== ASSIGNMENT 1 ==
Transcribe everything in the contact-tracing article from "Web-based contact tracing" down to "with other devices.".
== ASSIGNMENT 2 ==
Answer these questions from the contact-tracing article:
(a) Which two companies are working together on a cross-platform notification system?
(b) In what department is Vikram Rao a graduate student?
(c) Which signaling protocols does We-Care not use to track devices?

== GIVEN PASSAGE ==
• • •

Until a vaccine is available and even beyond, contact tracing will play a key role in limiting the spread of the SARS-CoV-2 virus and allowing the economy to reopen. It is particularly important with COVID-19 since transmission can occur in carriers before symptoms appear.

In California, state officials have launched a statewide program to train and hire thousands of employees and volunteers to begin manual contact tracing. However, this is labor-intensive and costly — and to be effective, it must be done quickly.

App screenshot
A screenshot from the We-Care app

Digital platforms for mobile devices have been developed but raise concerns about privacy. Contacts can be traced by physical location using GPS or proximity via Bluetooth exchange. Companies like Google and Apple have said they would ban the use of location tracking in contact-tracing apps and are working together to develop a cross-platform system to notify people who have been near others who have tested positive for COVID-19.

Web-based contact tracing

Prasant Mohapatra, vice chancellor for research and distinguished professor of computer science at UC Davis, and Vikram Rao, graduate student in the Department of Computer Science, developed We-Care as an alternative solution. The web-based contact-tracing application allows users to voluntarily check in to locations without sharing personal information with other devices.

“The idea evolved from discussions Vikram and I had related to a crowd-sourced air-quality monitoring tool during the devastating wildfire season in California last year,” said Mohapatra. “The current pandemic provided us an opportunity to materialize those unfinished ideas.”  

We-Care is customizable and preserves different levels of privacy while leveraging crowd-sourced information exchanges. Unlike other app tracing tools, We-Care focuses on contacts within the frames of time and space. Devices are not tracked by any signaling protocols like cellular, GPS, Wi-Fi or Bluetooth.

• • •

Records from a collection
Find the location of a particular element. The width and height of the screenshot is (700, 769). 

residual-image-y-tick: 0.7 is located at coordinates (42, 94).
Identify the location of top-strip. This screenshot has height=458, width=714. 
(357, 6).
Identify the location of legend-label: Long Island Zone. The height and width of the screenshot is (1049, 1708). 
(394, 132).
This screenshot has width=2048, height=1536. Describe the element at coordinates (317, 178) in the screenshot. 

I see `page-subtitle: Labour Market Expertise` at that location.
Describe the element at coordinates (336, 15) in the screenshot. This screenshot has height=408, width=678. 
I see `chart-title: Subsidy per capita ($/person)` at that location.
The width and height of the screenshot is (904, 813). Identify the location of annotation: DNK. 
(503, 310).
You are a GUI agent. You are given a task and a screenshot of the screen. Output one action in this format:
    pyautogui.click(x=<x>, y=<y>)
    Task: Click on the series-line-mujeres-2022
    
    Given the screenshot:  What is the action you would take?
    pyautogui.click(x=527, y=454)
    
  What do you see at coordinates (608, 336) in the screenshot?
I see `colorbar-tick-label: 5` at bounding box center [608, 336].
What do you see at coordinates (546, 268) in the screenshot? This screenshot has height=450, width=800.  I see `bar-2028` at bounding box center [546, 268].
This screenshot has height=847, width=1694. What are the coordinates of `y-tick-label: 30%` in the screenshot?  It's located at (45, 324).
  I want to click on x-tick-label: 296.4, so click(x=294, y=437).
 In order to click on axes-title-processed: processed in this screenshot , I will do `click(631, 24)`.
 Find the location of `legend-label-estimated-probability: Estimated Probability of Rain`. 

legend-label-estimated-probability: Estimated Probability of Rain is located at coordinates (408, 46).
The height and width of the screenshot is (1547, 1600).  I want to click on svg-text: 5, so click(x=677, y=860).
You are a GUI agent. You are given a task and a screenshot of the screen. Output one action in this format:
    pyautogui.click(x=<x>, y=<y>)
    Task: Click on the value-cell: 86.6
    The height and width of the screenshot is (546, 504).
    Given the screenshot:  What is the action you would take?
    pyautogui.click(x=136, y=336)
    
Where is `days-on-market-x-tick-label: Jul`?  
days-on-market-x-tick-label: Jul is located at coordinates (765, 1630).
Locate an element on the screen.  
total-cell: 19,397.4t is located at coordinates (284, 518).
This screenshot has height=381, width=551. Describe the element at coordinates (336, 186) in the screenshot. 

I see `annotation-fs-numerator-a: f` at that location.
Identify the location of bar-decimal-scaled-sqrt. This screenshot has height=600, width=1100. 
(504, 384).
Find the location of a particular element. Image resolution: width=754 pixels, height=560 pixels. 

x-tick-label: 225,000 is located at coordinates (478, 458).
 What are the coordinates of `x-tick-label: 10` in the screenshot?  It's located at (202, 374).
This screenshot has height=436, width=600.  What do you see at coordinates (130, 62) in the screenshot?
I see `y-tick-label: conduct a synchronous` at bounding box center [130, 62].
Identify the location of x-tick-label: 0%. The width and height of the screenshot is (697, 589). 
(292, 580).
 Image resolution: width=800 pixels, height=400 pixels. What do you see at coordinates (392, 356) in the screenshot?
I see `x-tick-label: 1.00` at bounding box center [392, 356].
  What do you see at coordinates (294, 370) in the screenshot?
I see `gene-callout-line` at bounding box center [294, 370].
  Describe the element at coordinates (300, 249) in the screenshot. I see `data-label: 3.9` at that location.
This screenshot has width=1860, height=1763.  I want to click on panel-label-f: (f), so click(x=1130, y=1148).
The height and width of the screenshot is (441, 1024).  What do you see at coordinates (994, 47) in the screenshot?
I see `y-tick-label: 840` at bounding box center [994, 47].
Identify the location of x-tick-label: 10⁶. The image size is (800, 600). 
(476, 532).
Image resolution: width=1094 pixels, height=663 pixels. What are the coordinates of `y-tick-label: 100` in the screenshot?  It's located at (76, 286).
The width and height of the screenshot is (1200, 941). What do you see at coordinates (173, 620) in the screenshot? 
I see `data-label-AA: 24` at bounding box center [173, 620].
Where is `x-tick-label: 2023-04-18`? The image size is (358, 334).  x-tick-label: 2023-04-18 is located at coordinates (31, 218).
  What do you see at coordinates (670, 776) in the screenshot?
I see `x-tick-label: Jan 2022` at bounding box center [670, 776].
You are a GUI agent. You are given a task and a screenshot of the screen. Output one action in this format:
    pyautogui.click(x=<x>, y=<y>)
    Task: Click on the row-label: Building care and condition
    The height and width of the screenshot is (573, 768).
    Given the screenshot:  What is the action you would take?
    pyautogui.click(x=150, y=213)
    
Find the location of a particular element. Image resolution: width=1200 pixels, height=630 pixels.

• • •

== RESPONSE AREA 1 ==
Web-based contact tracing

Prasant Mohapatra, vice chancellor for research and distinguished professor of computer science at UC Davis, and Vikram Rao, graduate student in the Department of Computer Science, developed We-Care as an alternative solution. The web-based contact-tracing application allows users to voluntarily check in to locations without sharing personal information with other devices.

== RESPONSE AREA 2 ==
(a) Google and Apple.
(b) The Department of Computer Science.
(c) Cellular, GPS, Wi-Fi and Bluetooth.